5. Calculation of the WAL horizon for old segments cleanup (KeepLogSeg before
   the call of InvalidateObsoleteReplicationSlots) in the checkpointer.
6. Exit from ReplicationSlotReserveWal in the backend, once the reserved WAL
   segments are not removed at this moment (XLogGetLastRemovedSegno() < segno).
7. Call of InvalidateObsoleteReplicationSlots in the checkpointer will 
invalidate
   the creating slot because its restart_lsn will be less than the calculated
   WAL horizon (the min of slotsMinReqLSN and RedoRecPtr).

To fix the issue I propose to consider the following assumptions:
1. Slots do not cross WAL segment borders backward when moving.
2. Old WAL segments are removed in the checkpointer only.
3. The following LSNs are initially assigned during slot reservation:
    - GetRedoRecPtr() for physical slots
    - GetXLogInsertRecPtr() for logical slots
    - GetXLogReplayRecPtr() for logical slots in recovery

Taking into account these assumptions, I would like to propose the fix [2].

There is an idea to think that the WAL reservation happens when we assign
restart_lsn to the slot. The call of ReplicationSlotsComputeRequiredLSN() is not
required to be executed immediately in the backend where the slot is creating
concurrently. In the checkpointer we have to guarantee that we do WAL horizon
calculations based on actual values of restart_lsn of existing slots. If
we call ReplicationSlotsComputeRequiredLSN() in the checkpointer after a new
REDO assignment and before the calculation of WAL horizon, the value of
XLogCtl->replicationSlotMinLSN will correctly define the oldest LSN for existing
slots. If the WAL reservation by a new slot happens during checkpoint before
a new REDO assignment, it is guaranteed that its restart_lsn will be accounted
when we call ReplicationSlotsComputeRequiredLSN() in the checkpointer.

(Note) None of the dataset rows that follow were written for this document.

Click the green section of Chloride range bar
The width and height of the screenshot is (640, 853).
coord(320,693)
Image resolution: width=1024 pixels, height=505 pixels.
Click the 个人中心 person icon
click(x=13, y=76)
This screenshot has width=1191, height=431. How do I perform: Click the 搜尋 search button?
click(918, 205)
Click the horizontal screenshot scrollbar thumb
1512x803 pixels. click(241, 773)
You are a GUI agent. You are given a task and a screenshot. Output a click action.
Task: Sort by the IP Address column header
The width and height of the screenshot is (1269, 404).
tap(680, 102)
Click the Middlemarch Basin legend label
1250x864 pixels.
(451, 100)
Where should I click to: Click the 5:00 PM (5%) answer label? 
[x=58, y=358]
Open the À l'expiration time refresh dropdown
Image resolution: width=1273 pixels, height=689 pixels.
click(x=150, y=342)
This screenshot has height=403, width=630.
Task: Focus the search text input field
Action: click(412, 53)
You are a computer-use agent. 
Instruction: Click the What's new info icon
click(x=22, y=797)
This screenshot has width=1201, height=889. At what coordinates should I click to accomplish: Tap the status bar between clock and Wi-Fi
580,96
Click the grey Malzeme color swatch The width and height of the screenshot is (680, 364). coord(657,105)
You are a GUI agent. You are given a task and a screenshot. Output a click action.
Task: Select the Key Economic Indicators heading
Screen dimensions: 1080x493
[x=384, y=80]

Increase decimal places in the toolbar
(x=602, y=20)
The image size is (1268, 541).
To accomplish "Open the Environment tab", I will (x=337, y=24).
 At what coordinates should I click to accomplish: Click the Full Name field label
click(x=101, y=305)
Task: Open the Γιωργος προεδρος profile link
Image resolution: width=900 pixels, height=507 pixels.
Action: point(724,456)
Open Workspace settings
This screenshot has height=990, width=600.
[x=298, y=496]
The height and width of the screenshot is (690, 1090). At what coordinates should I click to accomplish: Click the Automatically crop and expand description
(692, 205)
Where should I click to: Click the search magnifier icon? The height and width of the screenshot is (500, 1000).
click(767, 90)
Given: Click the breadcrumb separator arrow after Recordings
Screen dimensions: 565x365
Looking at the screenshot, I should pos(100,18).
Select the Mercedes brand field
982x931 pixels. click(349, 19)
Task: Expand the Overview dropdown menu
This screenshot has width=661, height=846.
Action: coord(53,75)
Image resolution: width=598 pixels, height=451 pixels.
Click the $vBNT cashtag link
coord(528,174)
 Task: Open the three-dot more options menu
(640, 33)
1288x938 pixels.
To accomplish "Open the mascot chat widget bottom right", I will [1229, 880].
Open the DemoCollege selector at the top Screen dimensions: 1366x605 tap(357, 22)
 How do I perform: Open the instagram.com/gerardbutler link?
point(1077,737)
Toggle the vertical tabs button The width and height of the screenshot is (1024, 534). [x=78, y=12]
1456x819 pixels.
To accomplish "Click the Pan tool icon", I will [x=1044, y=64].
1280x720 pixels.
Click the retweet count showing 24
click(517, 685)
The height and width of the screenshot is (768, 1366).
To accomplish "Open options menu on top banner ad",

If the
WAL reservation happens after a new redo LSN assignment, the slot's restart_lsn
will be protected by this new redo LSN, because this LSN will be lesser or equal
to initial restart_lsn (see assumption 3).

There is one subtle thing. Once, the operation of restart_lsn assignment is not
an atomic, the following scenario may happen theoretically:
1. Read GetRedoRecPtr() in the backend (ReplicationSlotReserveWal)
2. Assign a new redo LSN in the checkpointer
3. Call ReplicationSlotsComputeRequiredLSN() in the checkpointer
3. Assign the old redo LSN to restart_lsn

In this scenario, the restart_lsn will point to a previous redo LSN and it will
be not protected by the new redo LSN. This scenario is unlikely, but it can
happen theoretically. I have no ideas how to deal with it, except of assigning
restart_lsn under XLogCtl->info_lck lock to avoid concurrent modification of
XLogCtl->RecoRecPtr until it is assigned to restart_lsn of a creating slot.

In case of recovery, when GetXLogReplayRecPtr() is used, the protection by
redo LSN seems to work as well, because a new redo LSN is taken from the latest
replayed checkpoint. Thus, it is guaranteed that GetXLogReplayRecPtr() will not
be less than the new redo LSN, if it is called right after assignment of redo
LSN in CreateRestartPoint().

I also think that the cycle in ReplicationSlotReserveWal which checks for the
current restart_lsn to be greater than the XLogGetLastRemovedSegno() is not
necessary because it is guaranteed that the assigned restart_lsn will be
protected. Lets keep it unchanged until this suggestion will be clarified.

The proposed solution doesn't break the fix in ca307d5cec (unexpected removal of
old WAL segments after checkpoint). Once we call
ReplicationSlotsComputeRequiredLSN() before CheckPointReplicationSlots(), the
saved to disk restart_lsn values of existing slots will be not less than
the previously computed XLogCtl->replicationSlotMinLSN. They just may be
advanced to greater values concurrently. For new slots with restart_lsn
assignment after ReplicationSlotsComputeRequiredLSN(), the current redo LSN will
protect the WAL.

The fix for REL_17_STABLE is in [2]. The regression test is in [3].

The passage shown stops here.